> Exercise details: Starting at the line with "[Next (arrow right)] (30, 2550)" and stopping at the final line, retype the data below exactly; do not carry over any pictures.

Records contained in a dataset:
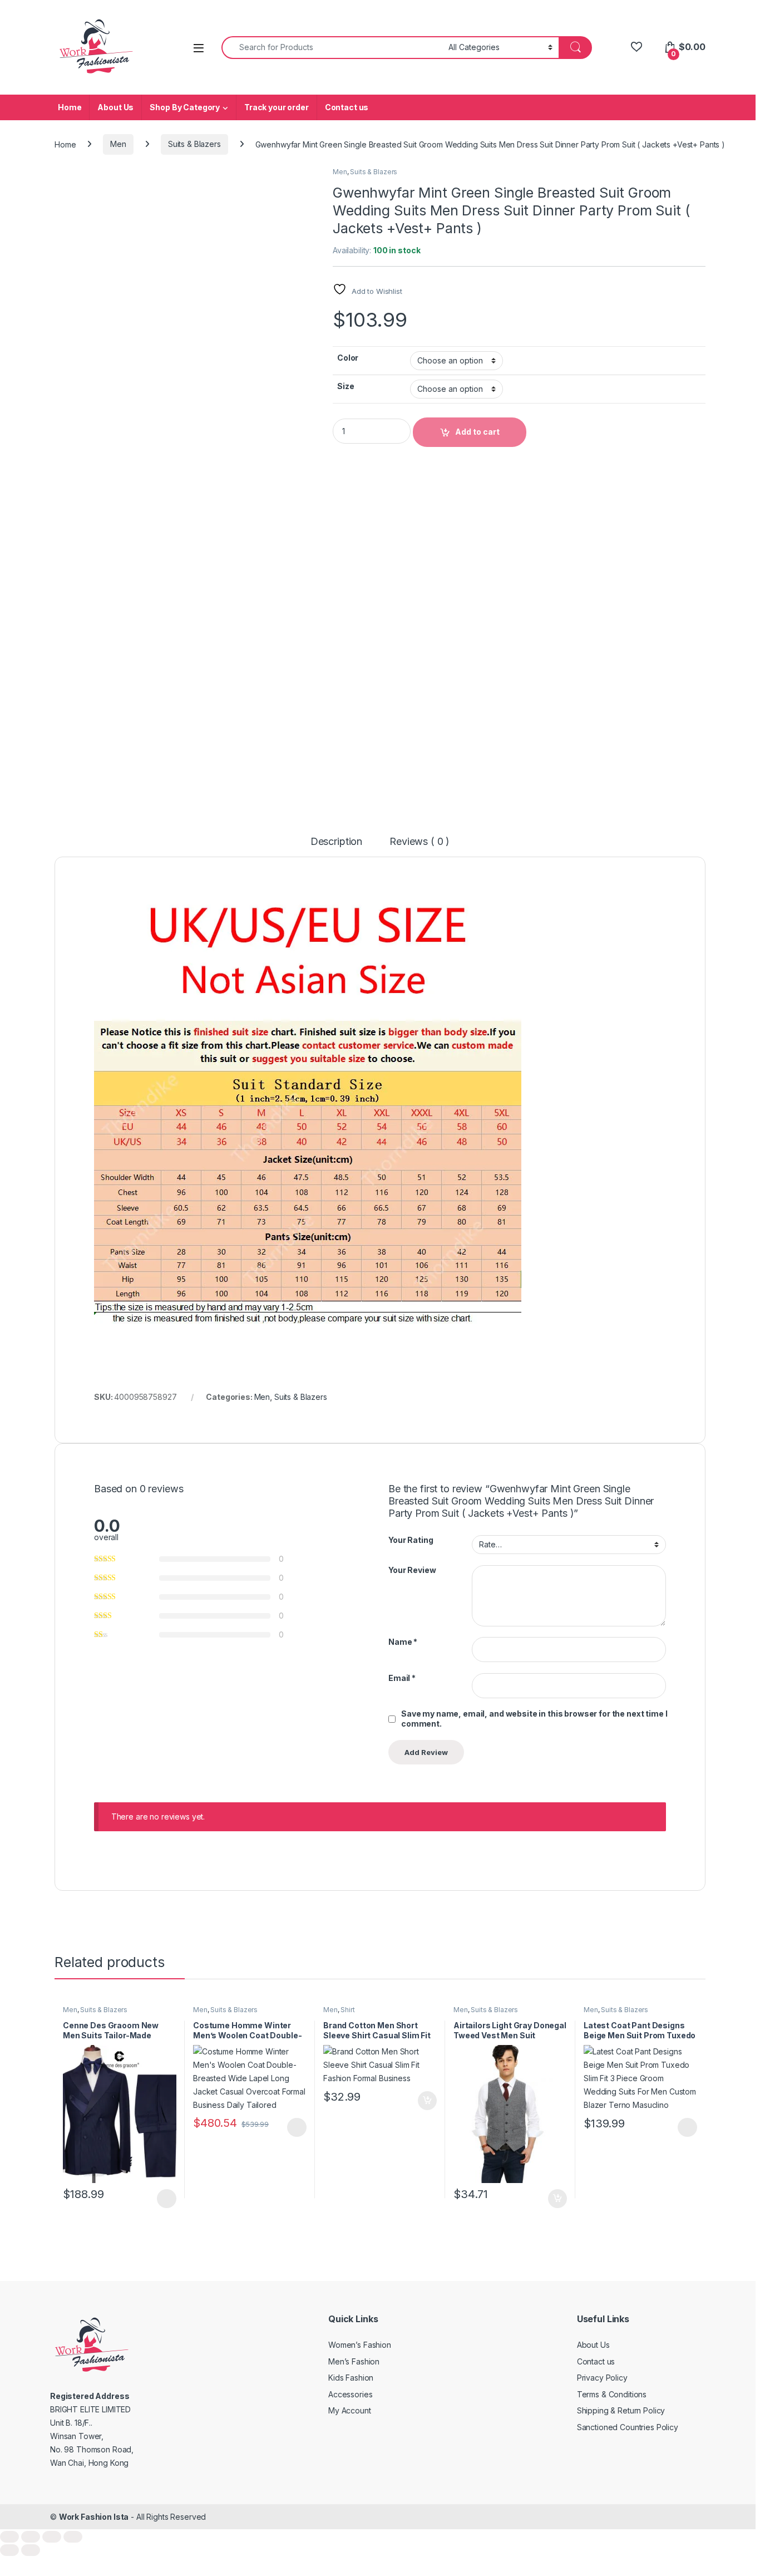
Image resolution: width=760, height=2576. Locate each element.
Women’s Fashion (359, 2344)
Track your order (276, 107)
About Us (115, 107)
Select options (163, 2198)
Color (347, 357)
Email (402, 1678)
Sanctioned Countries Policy (627, 2427)
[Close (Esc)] (72, 2537)
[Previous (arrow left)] (9, 2550)
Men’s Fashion (353, 2361)
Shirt (347, 2009)
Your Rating (410, 1540)
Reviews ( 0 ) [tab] (419, 842)
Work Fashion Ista (94, 2516)
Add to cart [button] (427, 2100)
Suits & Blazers (194, 144)
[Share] (51, 2537)
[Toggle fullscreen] (30, 2537)
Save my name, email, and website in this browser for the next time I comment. (534, 1718)
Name (402, 1641)
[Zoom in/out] (9, 2537)
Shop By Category (185, 107)
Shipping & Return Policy (621, 2410)
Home (69, 107)
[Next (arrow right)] (30, 2550)
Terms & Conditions (612, 2394)
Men (118, 144)
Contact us (347, 107)
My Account (349, 2410)
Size (345, 386)
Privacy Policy (602, 2377)
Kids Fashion (350, 2377)
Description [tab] (336, 842)
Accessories (350, 2394)
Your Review (412, 1570)
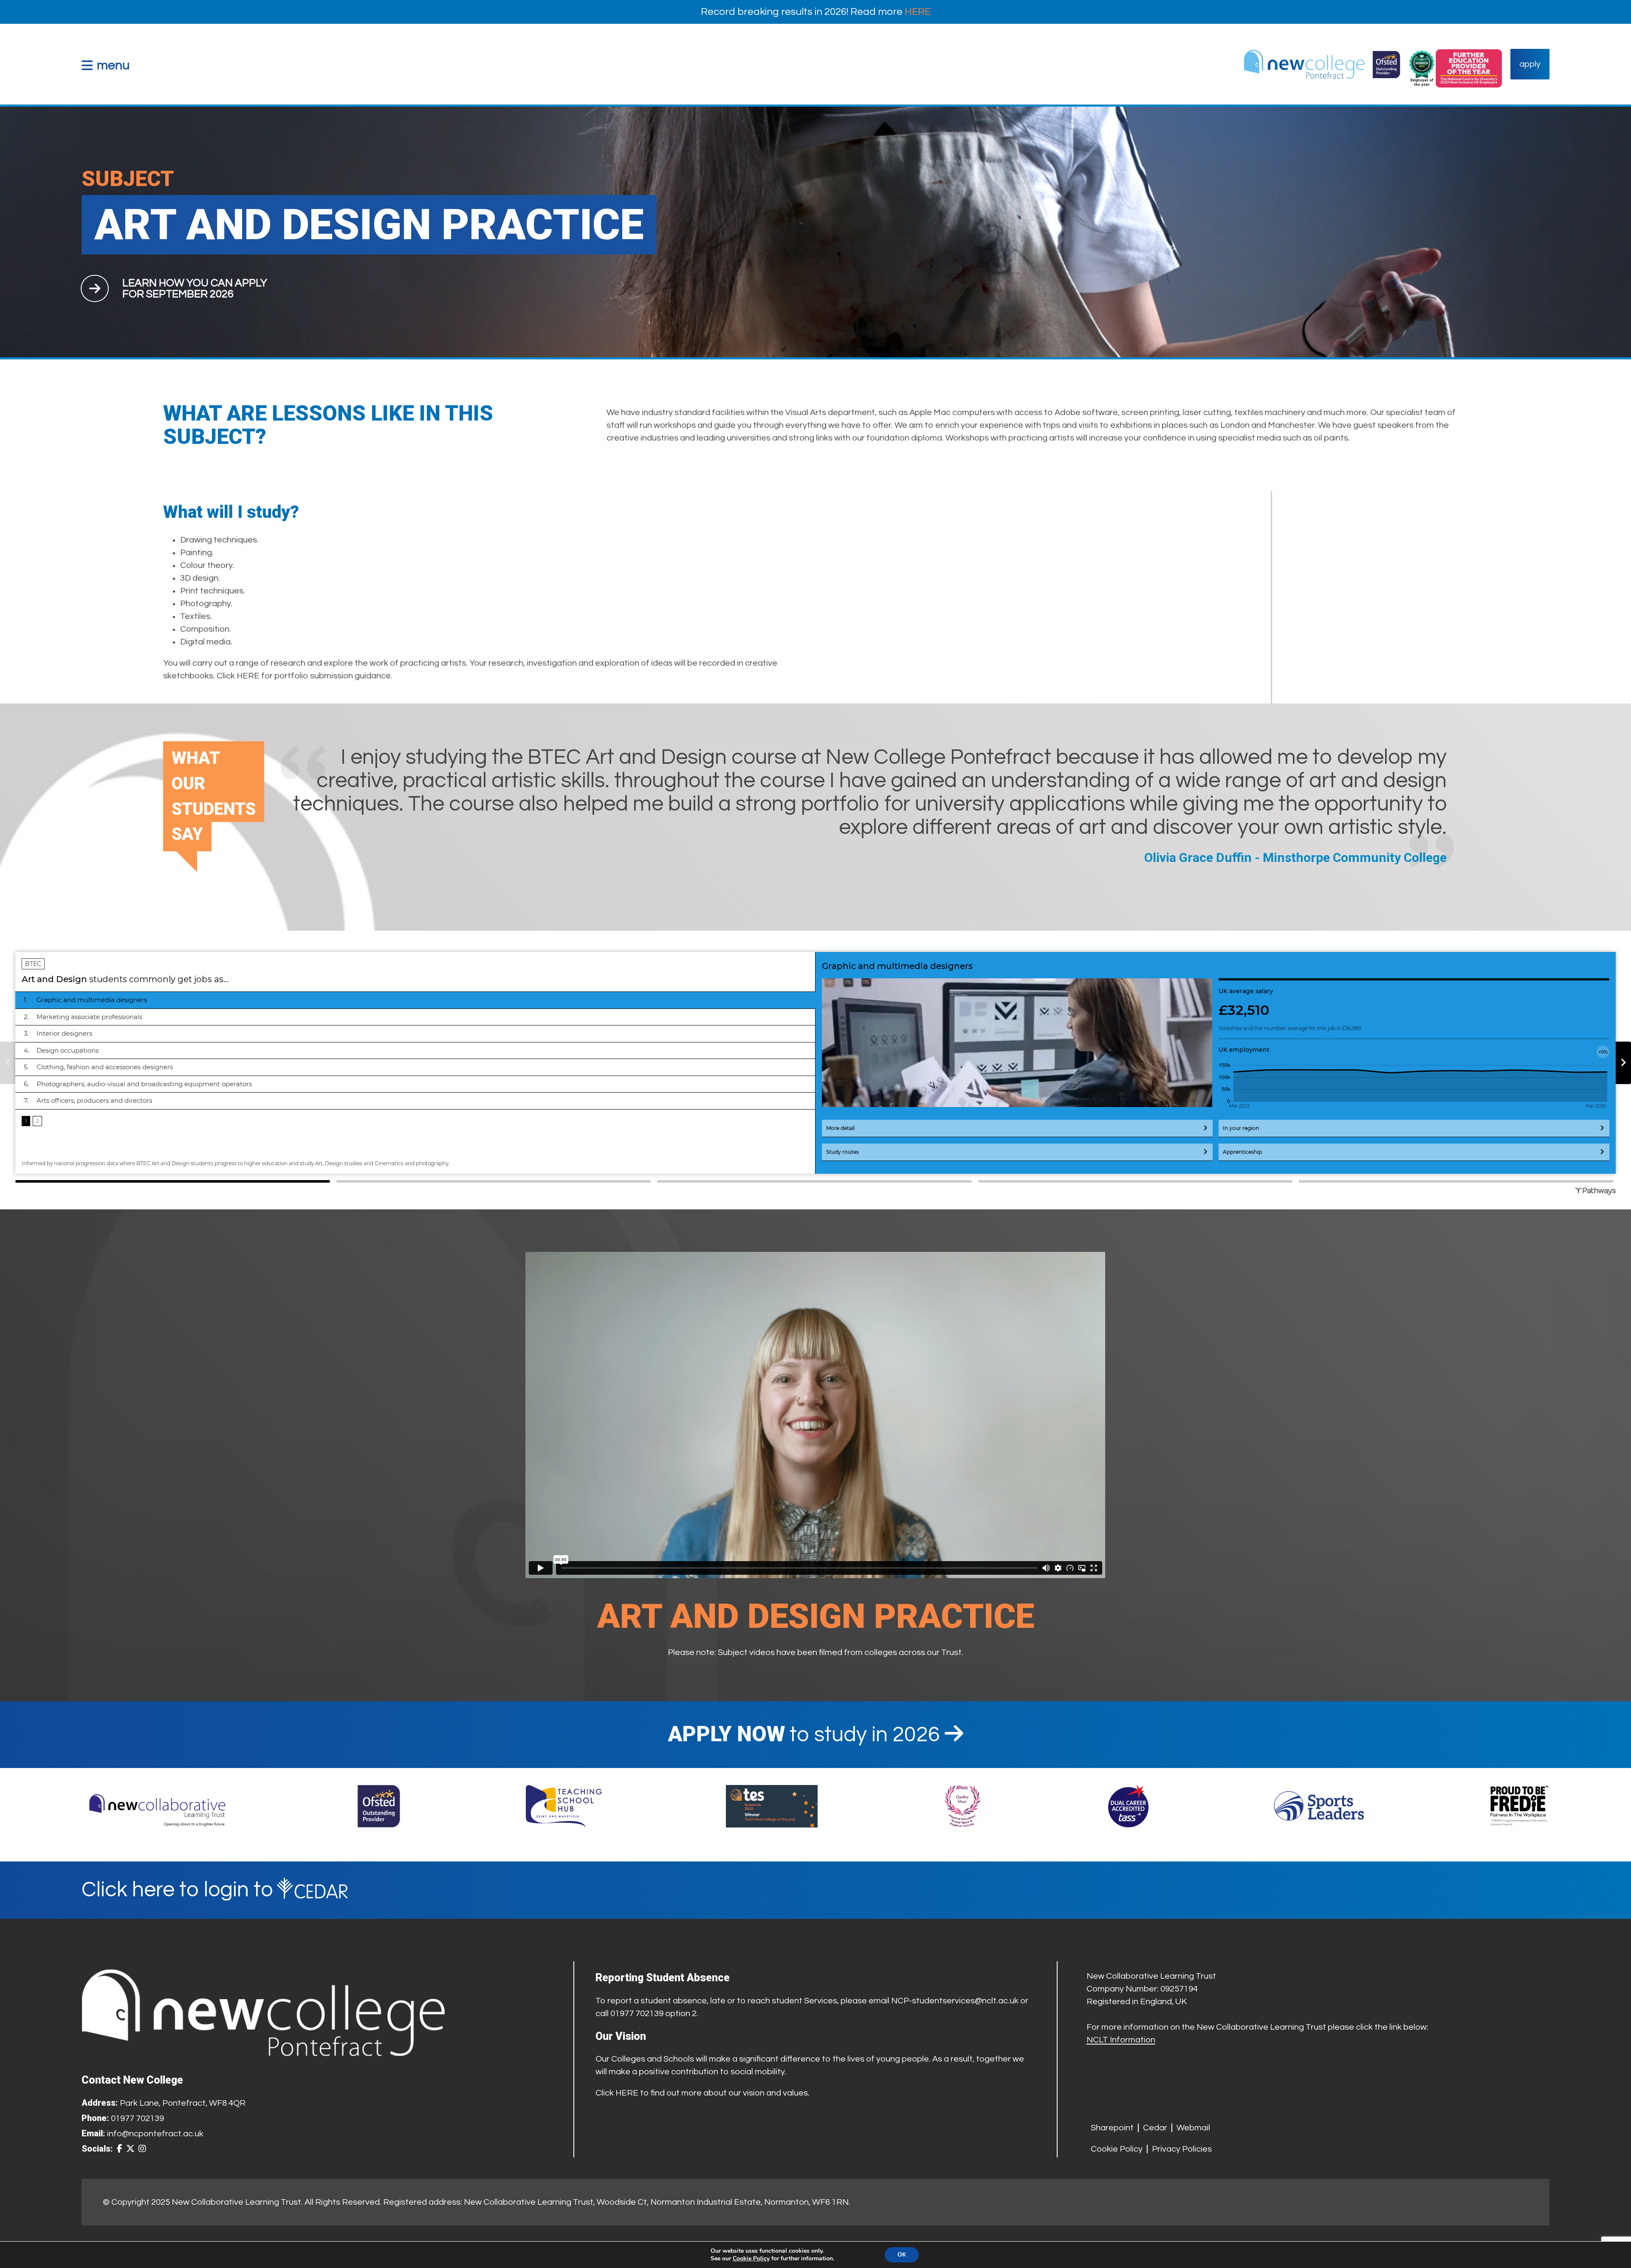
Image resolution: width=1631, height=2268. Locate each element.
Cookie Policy (1117, 2149)
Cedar (1155, 2128)
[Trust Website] (158, 1806)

> Solution for this exercise:
[Next (arrow right)] (30, 2550)
Terms & Conditions (612, 2394)
Men (118, 144)
Contact us (347, 107)
My Account (349, 2410)
Size (345, 386)
Privacy Policy (602, 2377)
Kids Fashion (350, 2377)
Description [tab] (336, 842)
Accessories (350, 2394)
Your Review (412, 1570)
Image resolution: width=1631, height=2268. Locate each element.
Cookie Policy (1117, 2149)
Cedar (1155, 2128)
[Trust Website] (158, 1806)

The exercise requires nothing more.